==== Data to examine

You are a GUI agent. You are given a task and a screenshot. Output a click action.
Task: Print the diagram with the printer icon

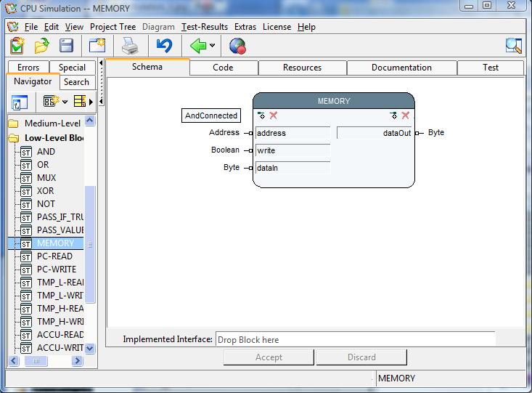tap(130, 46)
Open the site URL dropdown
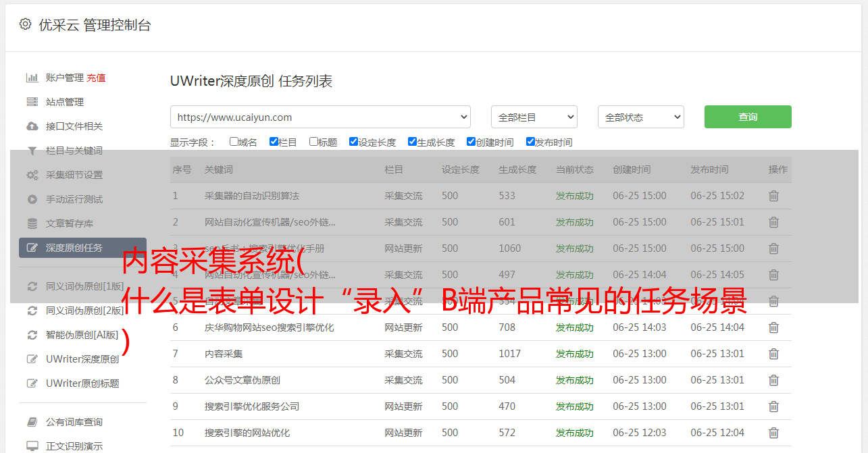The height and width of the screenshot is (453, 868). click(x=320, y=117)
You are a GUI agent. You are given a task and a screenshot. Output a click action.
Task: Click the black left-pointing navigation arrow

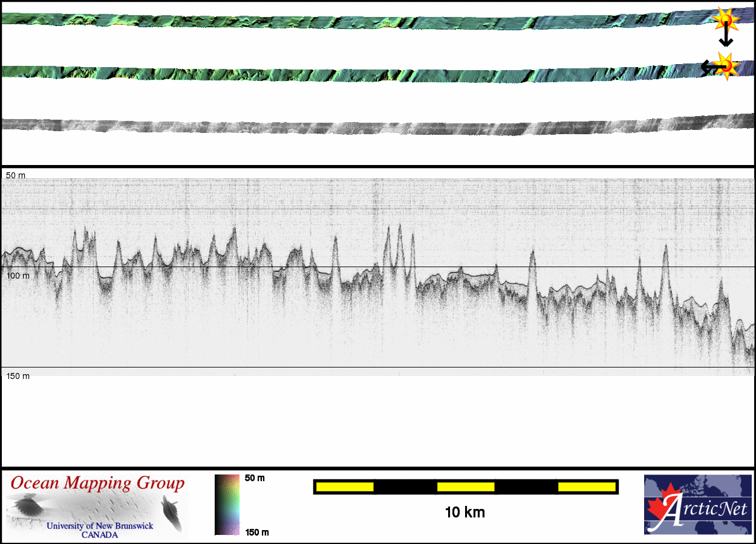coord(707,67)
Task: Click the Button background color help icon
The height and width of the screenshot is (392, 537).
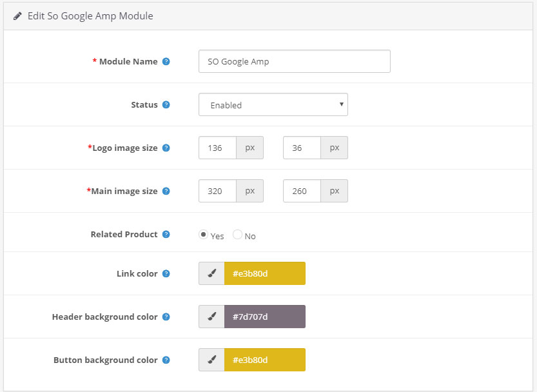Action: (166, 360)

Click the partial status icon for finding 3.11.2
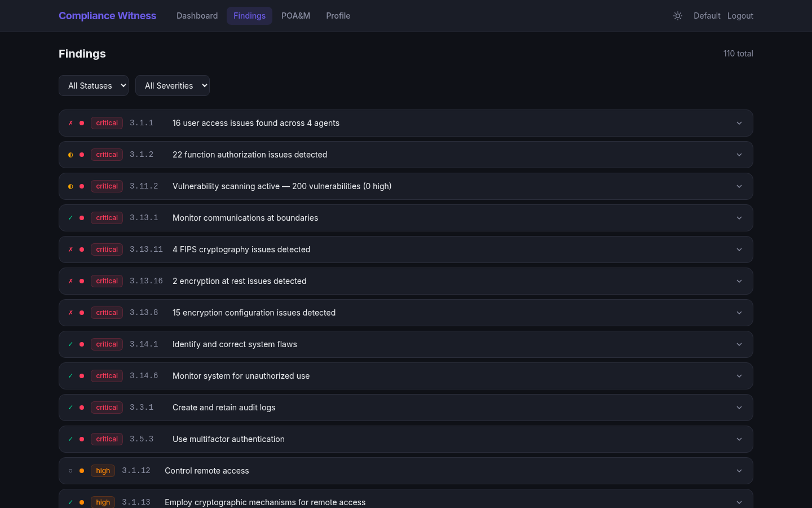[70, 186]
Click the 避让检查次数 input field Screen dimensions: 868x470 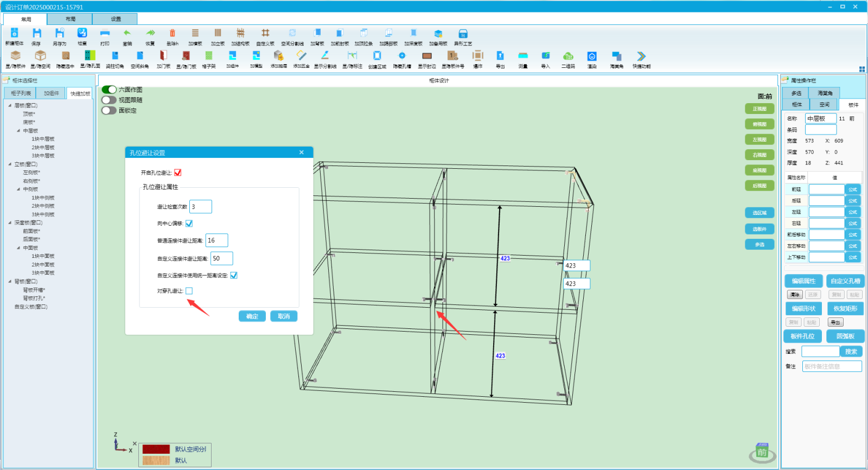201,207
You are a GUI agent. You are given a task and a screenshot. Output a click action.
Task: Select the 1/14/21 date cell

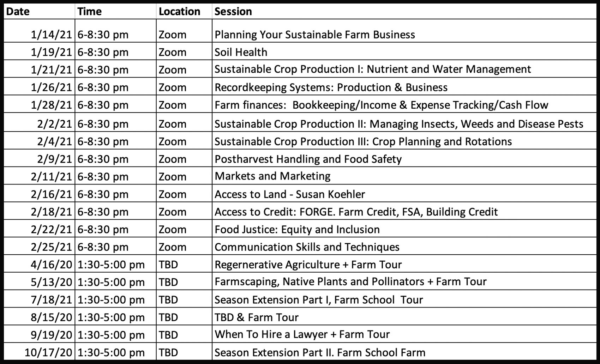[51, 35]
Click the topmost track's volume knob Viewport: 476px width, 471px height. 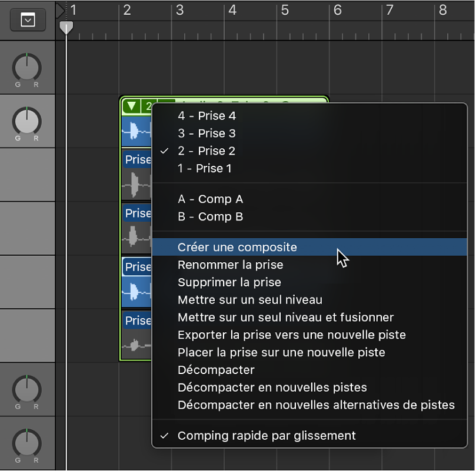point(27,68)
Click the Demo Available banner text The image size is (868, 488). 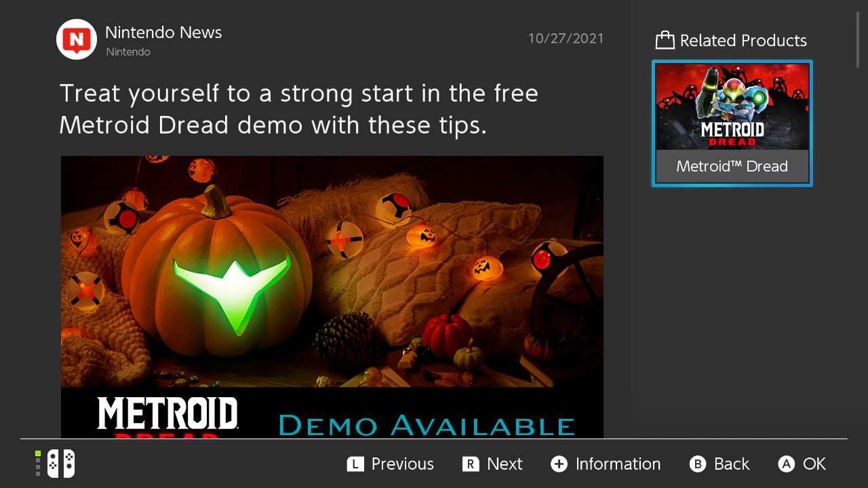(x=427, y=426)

========

**Task brief:** Transcribe exactly the lines that run from the first line of the records above through the line with "Task: Click the Button", and include both of those lines; pictures stay out.

**Task output:**
You are a GUI agent. You are given a task and a screenshot. Output a click action.
Task: Print the diagram with the printer icon

tap(130, 46)
Open the site URL dropdown
The height and width of the screenshot is (453, 868). click(x=320, y=117)
You are a GUI agent. You are given a task and a screenshot. Output a click action.
Task: Click the black left-pointing navigation arrow

coord(707,67)
Task: Click the Button background color help icon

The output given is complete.